** REQUIRED TASKS **
1. In the post on symptom improvements, which dietary changes does the writer credit with eliminating acne?
2. Does each statement agree with the post on symptom improvements? (a) The writer's excessive sweating has stopped completely. (b) During exercise, the writer's sweating stays within acceptable limits if plenty of water is drunk. (c) The writer credits eliminating caffeine with helping reduce sweating.
3. Resume the post on symptom improvements after its last sentence.

** DOCUMENT PASSAGE **
+===+
Throughout these posts, I have mentioned symptoms and associated many of those symptoms with possible root causes. I've made dramatic lifestyle changes and I'm experiencing either a resolution of or a decrease in the intensity of my symptoms.

I call that success!

I decided to take a moment to celebrate my successes and speculate on which life change may have contributed to the improvement of symptoms.



Acne
Significant changes in not only what I eat, but when and how much I eat have contributed to completely clearing up acne breakouts. I'm positive that going dairy free, and eliminating potatoes, rice, and white flour, have contributed to eliminating this particular malady.

Excessive Sweating
While I haven't found the off switch for this lovely symptom, it is greatly reduced. I've noticed that the onset is usually when my blood sugar levels are high that I'm particularly susceptible to sweating. Further, when I'm exercising my sweating is within acceptable limits, so long as I drink plenty of water before, during, and after an activity. I'm fairly sure that eliminating caffeine and drinking buckets of water have been key to alleviating this fun symptom.
+===+
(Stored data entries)
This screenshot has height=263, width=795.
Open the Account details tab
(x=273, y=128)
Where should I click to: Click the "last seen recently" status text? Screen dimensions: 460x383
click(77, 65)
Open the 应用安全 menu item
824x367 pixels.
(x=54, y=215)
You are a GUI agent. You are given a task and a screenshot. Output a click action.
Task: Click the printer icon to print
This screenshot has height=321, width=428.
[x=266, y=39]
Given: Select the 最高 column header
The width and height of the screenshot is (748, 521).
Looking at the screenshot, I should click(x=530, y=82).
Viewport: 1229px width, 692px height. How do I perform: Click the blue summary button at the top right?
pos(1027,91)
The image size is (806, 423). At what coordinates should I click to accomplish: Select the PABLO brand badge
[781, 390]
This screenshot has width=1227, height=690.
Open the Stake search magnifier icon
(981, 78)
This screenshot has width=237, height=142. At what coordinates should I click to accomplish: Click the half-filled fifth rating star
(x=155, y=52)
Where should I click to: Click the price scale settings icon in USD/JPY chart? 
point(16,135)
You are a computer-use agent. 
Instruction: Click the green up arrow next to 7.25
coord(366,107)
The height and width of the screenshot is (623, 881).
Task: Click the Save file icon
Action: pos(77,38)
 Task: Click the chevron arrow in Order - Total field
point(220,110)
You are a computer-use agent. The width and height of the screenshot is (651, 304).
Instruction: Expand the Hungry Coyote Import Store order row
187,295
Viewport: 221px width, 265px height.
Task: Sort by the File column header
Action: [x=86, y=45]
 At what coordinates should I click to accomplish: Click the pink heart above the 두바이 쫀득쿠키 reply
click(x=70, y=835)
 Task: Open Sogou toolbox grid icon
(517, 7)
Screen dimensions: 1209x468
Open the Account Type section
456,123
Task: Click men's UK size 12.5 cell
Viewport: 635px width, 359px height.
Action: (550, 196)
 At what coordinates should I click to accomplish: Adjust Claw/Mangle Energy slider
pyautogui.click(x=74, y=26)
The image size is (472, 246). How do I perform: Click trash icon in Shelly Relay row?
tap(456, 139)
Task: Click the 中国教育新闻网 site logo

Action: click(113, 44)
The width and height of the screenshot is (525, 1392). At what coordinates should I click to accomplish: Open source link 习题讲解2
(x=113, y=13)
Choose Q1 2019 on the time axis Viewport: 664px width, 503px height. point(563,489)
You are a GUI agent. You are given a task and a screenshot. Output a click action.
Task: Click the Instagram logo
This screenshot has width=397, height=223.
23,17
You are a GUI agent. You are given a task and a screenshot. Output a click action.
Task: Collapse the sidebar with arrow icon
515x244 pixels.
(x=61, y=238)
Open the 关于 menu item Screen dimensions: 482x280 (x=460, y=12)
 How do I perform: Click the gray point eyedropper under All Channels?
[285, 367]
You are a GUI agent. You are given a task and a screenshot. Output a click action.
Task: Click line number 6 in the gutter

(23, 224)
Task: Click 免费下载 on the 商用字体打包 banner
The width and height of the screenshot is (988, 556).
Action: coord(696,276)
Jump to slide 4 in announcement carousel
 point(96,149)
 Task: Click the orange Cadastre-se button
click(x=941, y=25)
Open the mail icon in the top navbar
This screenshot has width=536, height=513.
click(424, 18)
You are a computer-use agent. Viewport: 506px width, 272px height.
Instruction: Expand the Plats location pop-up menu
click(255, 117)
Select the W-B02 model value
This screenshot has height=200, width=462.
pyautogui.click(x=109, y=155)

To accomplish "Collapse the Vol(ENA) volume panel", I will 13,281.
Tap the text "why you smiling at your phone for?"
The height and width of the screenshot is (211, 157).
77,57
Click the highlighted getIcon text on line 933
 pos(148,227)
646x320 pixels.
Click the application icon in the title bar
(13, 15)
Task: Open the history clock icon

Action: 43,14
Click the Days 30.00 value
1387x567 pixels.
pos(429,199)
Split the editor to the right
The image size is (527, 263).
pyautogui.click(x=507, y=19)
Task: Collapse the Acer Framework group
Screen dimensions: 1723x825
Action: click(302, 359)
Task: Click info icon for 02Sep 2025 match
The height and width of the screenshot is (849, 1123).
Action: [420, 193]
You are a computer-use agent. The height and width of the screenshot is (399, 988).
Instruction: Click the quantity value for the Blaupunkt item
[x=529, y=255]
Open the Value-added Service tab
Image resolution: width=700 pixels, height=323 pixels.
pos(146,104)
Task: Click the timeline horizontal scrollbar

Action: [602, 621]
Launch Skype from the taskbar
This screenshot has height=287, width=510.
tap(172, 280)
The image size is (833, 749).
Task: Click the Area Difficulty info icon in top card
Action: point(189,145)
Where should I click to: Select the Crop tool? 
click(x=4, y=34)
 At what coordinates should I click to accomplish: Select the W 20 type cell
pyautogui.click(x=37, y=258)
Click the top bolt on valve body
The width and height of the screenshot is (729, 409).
+===+
** RESPONSES BY ITEM NUMBER **
1. Going dairy free and eliminating potatoes, rice, and white flour.

2.
(a) No: "While I haven't found the off switch for this lovely symptom, it is greatly reduced."
(b) Yes: "when I'm exercising my sweating is within acceptable limits, so long as I drink plenty of water before, during, and after an activity."
(c) Yes: "I'm fairly sure that eliminating caffeine and drinking buckets of water have been key to alleviating this fun symptom."

3.
Assorted
Some of the following symptoms I know are addressed by using a CPAP. Others depend on my blood sugar levels, amount of daily excercise, and my stress levels. Still, significant improvements overall.

  • Anxiety reduced
  • Depression reduced
  • Daytime fatigue reduced
  • Forgetfulness reduced
  • Lack of energy during the day reduced
  • Loud snoring gone!
  • Mood changes reduced
  • Morning headaches reduced
  • Sleepiness reduced
  • Slower reaction time reduced
  • Restless sleep reduced
  • Recurrent awakenings reduced
  • Insomnia reduced
  • Vision problems reduced
  • Waking up with a very sore or dry throat gone!
  • Waking up with a choking or gasping sensation gone!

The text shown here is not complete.